Appreciating the source or extent of a T&O event requires an understanding of how communities change in response to interactions between environmental variables (e.g., temperature, rainfall, reservoir depth) and nutrients (e.g., inorganic and organic nitrogen and phosphorus fractions). Any variables of choice can be included on dashboards or as part of a workbook tab system for easy navigation and comparison (
Figure 6). Dashboards are interactive, meaning data can be easily divided into subsets by, for example, sampling sites or taxa of interest (
Figure 7), and users can hover over data points to reveal additional information rapidly. These adapted dashboards can then be downloaded and shared with colleagues or saved for future use.
4. Conclusions
It is predicted that only a tiny portion of the Earth’s water sources are made up of freshwater, and so freshwater supplies and potable water are fast becoming the most critical components of our future [
1]. The sustainability of freshwater drinking supplies is threatened across the world by a plethora of different factors, including extreme weather events and the influx of anthropogenic-sourced pollution and nutrients [
5]. Shifts in the way we utilize catchment areas for anthropogenic purposes put a strain not only on the quality of our water but also on the ways in which we can predict and manage those water quality events. Ultimately, implementing rapid, high-throughput methods for the identification of problem communities, as well as finding new and innovative methods for water management specialists to engage with modern technology, is critical in safeguarding the sustainability of drinking water sources. Monitoring the sustainability of potable water sources requires sustainability-driven tools—tools which are developed directly in response to industry needs.

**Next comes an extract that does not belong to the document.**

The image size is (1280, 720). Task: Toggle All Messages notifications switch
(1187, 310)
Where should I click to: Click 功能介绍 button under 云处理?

Here, we have demonstrated the benefit of a high-throughput sequencing approach to categorizing the bacterial communities, including Cyanobacteria, of reservoirs, a method which is able to provide extensive information about the reservoir communities as a whole and how they respond to a plethora of variables and stressors. Such a breadth of community taxa provides the ability to network data and hence use these data as biological indicators for sustainable water quality (providing a predictive capacity as well as a deeper understanding of reservoir processes). Further, we have shown the advantage of implementing an interactive dashboarding approach to ensure that what can be highly complex sequencing data are presented in such a way that is readily available for easy interpretation by reservoir management staff. Dashboards can be adapted and extended to make use of additional variables of interest that may arise in the future and can be personalized to water company needs. It is important to note that, in addition to Tableau, other platforms exist capable of manipulating and visualizing this type of data; here, we present just one of those options. UK water companies often outsource analysis for water quality determinants—we propose this outsourcing could be expanded to include eDNA community sampling and analysis or alternatively could be carried out in-house [
38]. T&O events are expected to increase in their occurrence and magnitude globally in the future, so providing methods of accurate data generation, visualization and interpretation, as we suggest here, may become key to being able to pre-empt and manage the issue. The methods we outline here have been developed for the water industry in direct response to industry needs. Based on our methods, the generation of molecular data and its implementation into dashboards are currently being trialled and utilized by a number of water industry collaborators across the UK to continually monitor the quality and sustainability of their potable water sources and catchments. We propose that these methods can greatly aid reservoir management teams in their approach to T&O monitoring and can be used to implore more sustainable management pipelines, safeguarding future water sources.